Самое многозначительное явление в истории способов совершения смертной казни — это более и более распространяющееся в наше время убеждение, что публичное исполнение смертных казней чрезвычайно вредно, потому что оно приучает толпу к кровавым зрелищам, делает ее равнодушной к пролитию крови, вызывает даже жажду крови и, наконец, подает повод к тем сценам, исполненным цинизма, легкомыслия и иногда буйства, которые чаще и чаще повторяются при совершении казней. Эти соображения побудили законодательные собрания многих североамериканских штатов вести совершение смертных казней вдали от глаз публики, в стенах тюрьмы, в присутствии немногих официальных лиц и представителей общества. В настоящее время и в некоторых государствах Западной Европы принято не публичное, а внутри стен совершение смертной казни; к этим государствам принадлежат: Пруссия, Виртемберг, Саксония, Баден, Ганновер, Бавария, герцогство Альтенбург, вольный город Франкфурт и швейцарские кантоны: С. Галлен, Шафгаузен, Ааргау. Не раз в законодательных палатах и других государств, как то: Англии, Бельгии, Италии, были заявляемы и рассматриваемы требования о совершении смертной казни в закрытом помещении, в отсутствие публики, и если еще в этих и других государствах не перенесли совершения смертной казни в закрытые места, тем не менее самая публичность их совершенно утратила прежний энергический характер и прежнюю обстановку и превратилась в тень прежней. Удаление эшафотов из городов в отдаленные места, постройка орудия смерти под покровом ночи, скрытие дня и часа исполнения казни, совершение ее весьма рано, в то время, когда занимается свет дневной, — вот какова публичность нынешних казней. Справедливо мнение Беранже, что от этих предосторожностей к полному уничтожению публичности переход легок. Для исследования вопроса о смертной казни вообще, важно не решение задачи об относительной полезности одного из двух способов совершения ее — публичного или закрытого, а самый факт уничтожения публичности, которая в прежнее время была признана одним из главных качеств этого наказания и всеми средствами была поддерживаема и расширяема. Уничтожение публичности — это есть полупризнание несостоятельности, бесполезности и даже вреда смертной казни; этим защитники смертной казни, сами того не желая, нанесли решительный удар этому учреждению.

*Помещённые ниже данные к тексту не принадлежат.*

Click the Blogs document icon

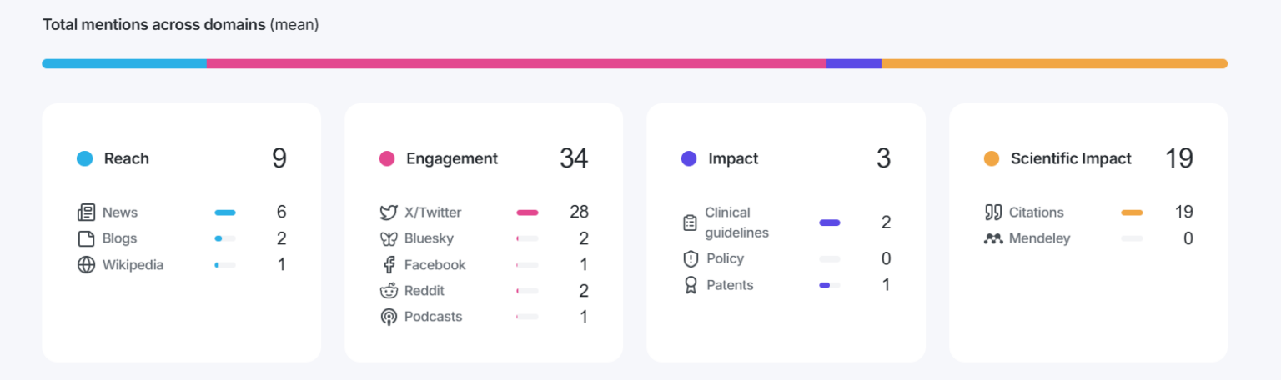pyautogui.click(x=86, y=238)
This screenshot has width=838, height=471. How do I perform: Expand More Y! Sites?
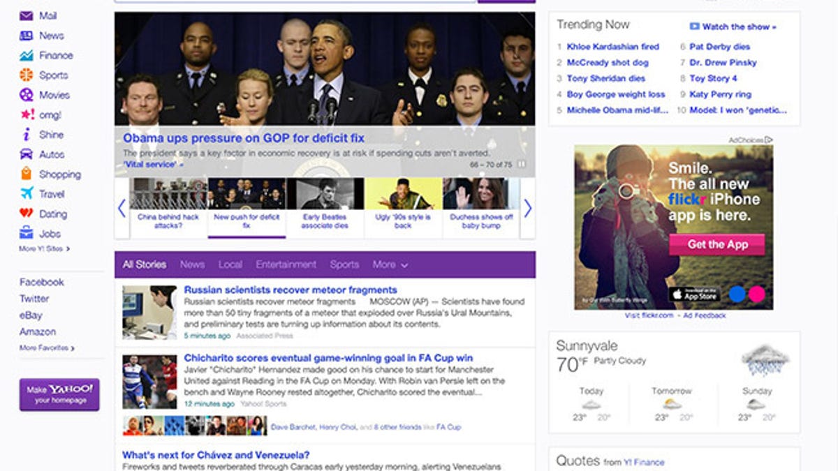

Вот выводы, которые я считаю себя вправе сделать относительно способов исполнения смертной казни.
1) Изысканные способы совершения казней предшествовали образованию государства. Они созданы тем диким человеком, который мстил сам за себя собственными средствами. Принужденный постоянно бороться с первобытною природою, не обеспеченный в собственных правах, не сознавая и прав других, он, объятый чувством мести, не находил ни в себе, ни вне себя преград и был неумолим в казнях; мучить своего обидчика он считал для себя не только необходимостью, но и удовлетворением своей натуры, как бы наслаждением. Таким образом, жестокость и изысканность казней дикого человека была полнейшим выражением его экономического, общественного и умственно-нравственного состояния.
2) Государство, первоначально непосредственный преемник предыдущего порядка, наследовало от него и готовые способы казней, со всею их жестокостью и изысканностью. Оно привело в систему и возвело в принцип то, что до него практиковалось, только не с такою правильностью. Организованное в кастическом духе, находясь постоянно в борьбе с враждебными элементами, оно нашло для себя необходимым усвоить все существовавшие до него изысканные способы казней, которые, будучи сосредоточены в одних руках, представляли ужасную силу. Сам человек, из которого слагалось средневековое государство, был еще слишком груб, мстителен и высокомерен, с одной стороны, и необеспечен — с другой, т. е. обладал теми качествами, которые составляют неиссякаемый родник жестокостей. Этим только и можно объяснять ту виртуозность, с какою совершаемы были тогда изысканные казни, и тогдашнее равнодушие, если не любовь, к кровавым зрелищам.